Oireachtas Joint and Select Committees

Wednesday, 18 January 2023

Joint Oireachtas Committee on Social Protection

General Scheme of the Automatic Enrolment Retirement Savings System Bill 2022: Discussion (Resumed)

Mr. Oisin O'Shaughnessy:

The first thing to say about the insights from the international comparisons is that it is really encouraging in that auto-enrolment works. That is what we see at an international level. It dramatically increases pension coverage and goes a long way towards pension adequacy. This links to Mr. Bolger's earlier comments that this is fundamentally the right direction and that has been proven internationally.

New Zealand was probably the first mover in terms of KiwiSaver and putting an auto-enrolment model in place. We sent a delegation from Irish Life to New Zealand to meet the different providers. To give a sense of the key insights and learnings, the proposed Irish model in this draft of the Bill is unusual by international standards. In New Zealand, inland revenue collects the premiums but that is all it does.

The money is then moved straight away to six providers that have been licensed to be AE providers in New Zealand. Because the New Zealand authorities have largely relied on the private sector, one key learning we can observe is that New Zealand was up and running in about one and a half years from the point at which it was decided to go for an AE model until that model went live. The UK model also leveraged a private market but it also incorporated a national employment savings trust, NEST, as a provider of AE, and stipulated that this would be a provider of last resort. This meant that if a worker did not want to use any of the existing providers, NEST would be there. NEST took four years to build because they built the full infrastructure. The lesson to be learned is that leveraging the existing providers led to it taking one and a half years to build in New Zealand and four in the UK. That is one of our key concerns. We all want this to be up and running, but it takes time when the existing is used. In New Zealand, the authorities supervise the six providers. Providers can fall off the list there and get onto it. We feel that there is quite strong supervision of the providers, and there are requirements. That can all be handled in terms of State concerns about providers. The key lesson around speed was one issue we observed as we looked over it.

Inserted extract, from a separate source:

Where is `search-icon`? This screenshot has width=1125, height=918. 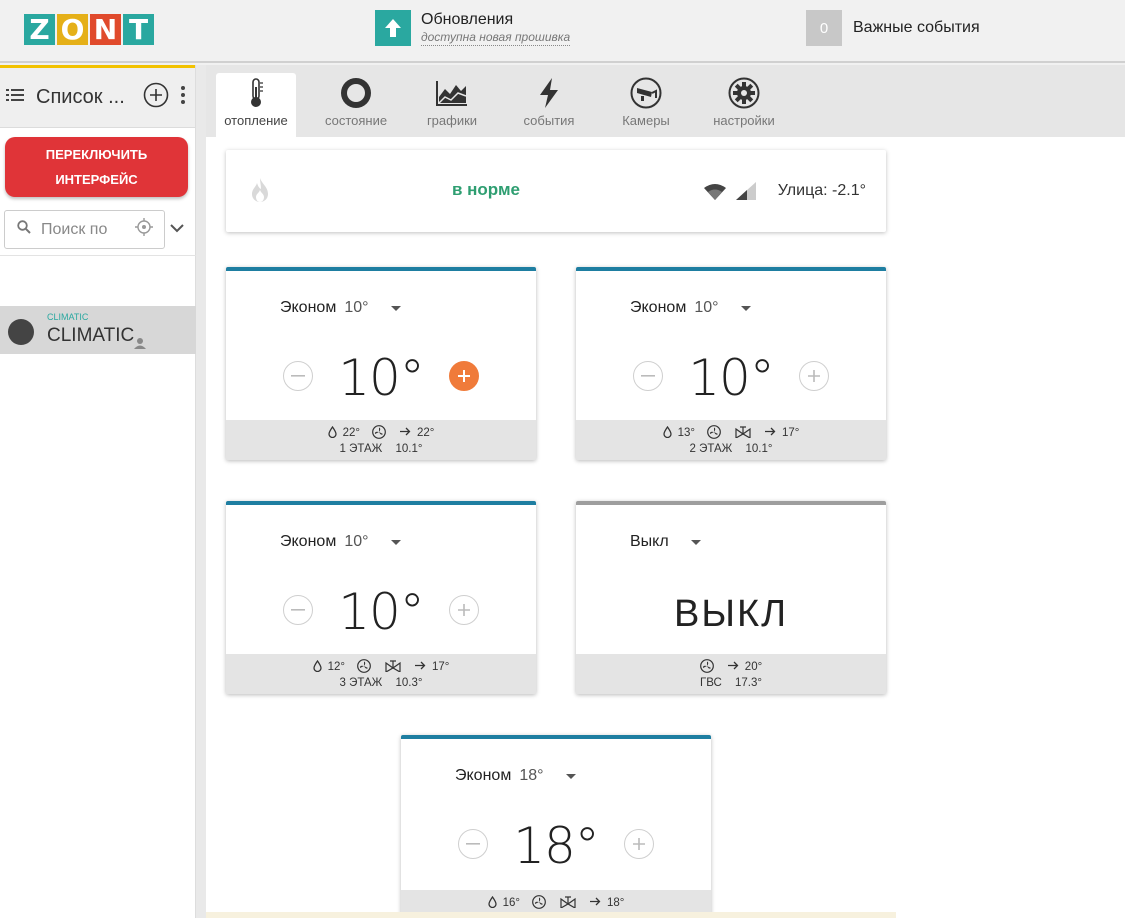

There are also lessons in respect of complexity. People would need to be auto enrolled and inertia is a problem with pensions because the benefit is so deferred and feels so far away. One does not want 200 fund choices. The Swedish model took a long time to get to market. That model had a fund supermarket of 200 funds, which just confused people. For its pension holders, Irish Life would tend to want no more than about eight fund choices. We also have a default recommended one. A large percentage of our customer base uses the recommended one. In that way, we guide them through the right investment journey to retirement. Having a more limited fund shelf is a good idea, and this has been proven internationally. Our key point is that the market has this. The market innovates and improves on this over time. In this way, we feel that relying on the existing market, with the appropriate supervision, is the key learning as we look at it. Other jurisdictions such as the US and Australia rely on private providers as well. The Australian model has been up and running since the 1980s and has large assets under investment at this point. They are all largely relying on the private sector. The model that is probably the most different is that which obtains in Sweden. The Swedes had plenty of problems going live, and then probably took the wrong route on the fund offering.